Santorum's supporters denounce the government's religious interference, but it's their mantra that feels like oppression
I can't imagine that anyone on the Obama re-election team ever thought they'd be so lucky as to run against Rick Santorum; even now, one senses a kind of incredulous bemusement among when they are asked to respond to the former senator's more strident remarks.
They can rise above Santorum's social conservative mud-slinging without raising a sweat. Last Sunday, Robert Gibbs, an Obama campaign adviser, used Santorum's accusation that the president had a "phony theology" to plea for civility. We have to, Gibbs said, "get rid of this mindset in our politics that, if we disagree, we have to question character and faith," an assertion that appeals to a conviction that most Americans cling to more strongly than any religious affiliation: the right to be left alone.

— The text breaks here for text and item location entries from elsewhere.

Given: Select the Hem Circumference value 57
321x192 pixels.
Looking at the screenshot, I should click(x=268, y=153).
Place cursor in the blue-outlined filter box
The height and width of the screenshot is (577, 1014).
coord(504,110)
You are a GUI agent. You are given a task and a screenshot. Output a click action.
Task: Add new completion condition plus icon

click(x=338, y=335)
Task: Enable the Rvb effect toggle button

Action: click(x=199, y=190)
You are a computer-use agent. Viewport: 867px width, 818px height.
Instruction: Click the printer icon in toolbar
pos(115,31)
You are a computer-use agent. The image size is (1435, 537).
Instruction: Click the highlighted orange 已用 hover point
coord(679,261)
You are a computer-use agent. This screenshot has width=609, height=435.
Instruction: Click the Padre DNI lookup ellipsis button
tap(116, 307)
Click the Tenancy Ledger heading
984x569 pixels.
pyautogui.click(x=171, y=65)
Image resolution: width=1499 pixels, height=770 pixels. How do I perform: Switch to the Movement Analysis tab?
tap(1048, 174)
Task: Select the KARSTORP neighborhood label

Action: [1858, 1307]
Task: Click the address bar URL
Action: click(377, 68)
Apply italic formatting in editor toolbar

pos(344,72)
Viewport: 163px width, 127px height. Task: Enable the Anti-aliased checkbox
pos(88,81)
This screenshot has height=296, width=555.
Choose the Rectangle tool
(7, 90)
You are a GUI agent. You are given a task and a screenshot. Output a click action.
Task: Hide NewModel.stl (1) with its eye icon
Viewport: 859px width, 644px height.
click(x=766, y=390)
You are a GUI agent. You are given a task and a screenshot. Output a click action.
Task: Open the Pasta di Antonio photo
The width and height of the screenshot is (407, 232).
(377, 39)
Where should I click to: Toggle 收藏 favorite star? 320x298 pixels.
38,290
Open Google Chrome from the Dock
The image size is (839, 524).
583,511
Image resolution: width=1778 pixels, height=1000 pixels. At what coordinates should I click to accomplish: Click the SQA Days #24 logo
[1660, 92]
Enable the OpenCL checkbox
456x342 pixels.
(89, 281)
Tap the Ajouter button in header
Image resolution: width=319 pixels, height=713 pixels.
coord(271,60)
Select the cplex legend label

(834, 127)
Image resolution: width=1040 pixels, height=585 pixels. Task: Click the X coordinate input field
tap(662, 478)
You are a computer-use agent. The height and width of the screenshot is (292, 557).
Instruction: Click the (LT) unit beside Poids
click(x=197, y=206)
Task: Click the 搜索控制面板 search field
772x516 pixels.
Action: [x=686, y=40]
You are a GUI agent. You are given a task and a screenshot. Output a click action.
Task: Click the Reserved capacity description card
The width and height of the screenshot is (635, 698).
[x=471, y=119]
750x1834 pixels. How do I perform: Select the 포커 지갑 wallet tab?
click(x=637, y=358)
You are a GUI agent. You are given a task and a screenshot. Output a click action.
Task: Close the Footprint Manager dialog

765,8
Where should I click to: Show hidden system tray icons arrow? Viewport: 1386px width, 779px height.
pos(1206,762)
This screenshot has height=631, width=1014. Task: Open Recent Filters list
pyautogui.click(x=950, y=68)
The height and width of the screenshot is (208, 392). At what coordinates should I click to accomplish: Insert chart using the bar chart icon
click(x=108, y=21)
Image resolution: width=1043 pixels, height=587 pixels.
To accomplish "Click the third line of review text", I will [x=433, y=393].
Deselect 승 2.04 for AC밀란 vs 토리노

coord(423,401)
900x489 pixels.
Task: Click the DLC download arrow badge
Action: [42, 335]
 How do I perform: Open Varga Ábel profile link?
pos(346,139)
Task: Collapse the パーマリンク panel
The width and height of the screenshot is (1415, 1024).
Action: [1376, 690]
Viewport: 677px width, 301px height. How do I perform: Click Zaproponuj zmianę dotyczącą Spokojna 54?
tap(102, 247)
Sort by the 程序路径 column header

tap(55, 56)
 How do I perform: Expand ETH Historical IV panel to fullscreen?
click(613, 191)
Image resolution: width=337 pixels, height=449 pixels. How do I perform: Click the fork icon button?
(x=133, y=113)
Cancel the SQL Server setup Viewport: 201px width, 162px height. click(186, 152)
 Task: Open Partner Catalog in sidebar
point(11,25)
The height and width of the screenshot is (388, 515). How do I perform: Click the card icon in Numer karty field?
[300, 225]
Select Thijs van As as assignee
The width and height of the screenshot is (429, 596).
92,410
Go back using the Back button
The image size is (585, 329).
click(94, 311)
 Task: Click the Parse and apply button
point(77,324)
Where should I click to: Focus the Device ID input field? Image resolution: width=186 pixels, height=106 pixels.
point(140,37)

As I've written before, I think it's Santorum's comfort with judging (and interfering with) the private lives of others that raises the hackles of voters who don't already agree with him. Social conservatives, Santorum chief among them, have tried to paint the administration's support for mandatory coverage of birth control by insurance companies as an imposition of beliefs on its own. When Santorum claims that the policy means that Obama "has reached a new low in this country's history of oppressing religious freedom that we have never seen before," he's relying on American's long-held distrust of government to blind us to real-life workings of the policy he describes. In practice, it's preventing people from using their insurance to cover birth control costs that feels like government interference, on the way to oppression.
The ability to control when and if we have children isn't a luxury anymore, it's a right as fundamental to our understanding of personal freedom that I'm not even sure most voters give it a second thought. Involving insurance companies, and employers, complicates the issue somewhat for some people – but not so much that it makes the president's policy unpopular.
Believing that employer-subsidized birth control is "a new low in oppressing religious freedom" requires perverting the meaning of "religious freedom" such that it actually means "only my religion," a singleness of vision that Americans just don't share.
As a country, we are more tolerant of religious diversity than most clerics of any stripe would prefer: 70% of Americans who claim affiliation with a particular denomination agree that "many religions can lead to eternal life," an admirable expression of broadmindedness but kind of a buzzkill as far as unique selling propositions go.
Santorum is on record supporting his particular flavor of worship as a killer app; mainline Protestants, he's said, are "gone from the world of Christianity as I see it" – the closest we'll get to an admission of his impossibly narrow vision. Almost all of Santorum's opinions on social issues require a kind of intellectual blinders to make sense, some of them might even demand a different set for each eye. He wants to make divorce more difficult but believes marriage is making babies – a set of positions that logically leads to the kind of unhappy families that make people avoid marriage. He is adamant in opposition to abortion but balks at providing women with prenatal care.
These positions are as almost as unpopular as they are nonsensical: Americans' support for same-sex marriage grows year by year, and refusing to pay for indigent women's pre-natal care can lead some pregnant women to abortion.
Santorum is ahead in national polls on the strength of his meaningless wins in Colorado, Missouri and Minnesota and, more to the point, not being Mitt Romney. This election cycle has shown again and again that Republican candidates rise in the polls only to sink again once the public gets to know them. Santorum has undeniable appeal: he is passionate, earnest, genuine and eloquent when it comes to his beliefs. Unfortunately, the more people find out about those beliefs, the more they will see not just how different they are, but how the beliefs themselves encourage the suppression of difference, whatever appeals to freedom he might make.
Obama's supporters can only hope that Santorum embraces freedom of expression, when it comes to religion or anything else, as broadly as possible, and keeps talking.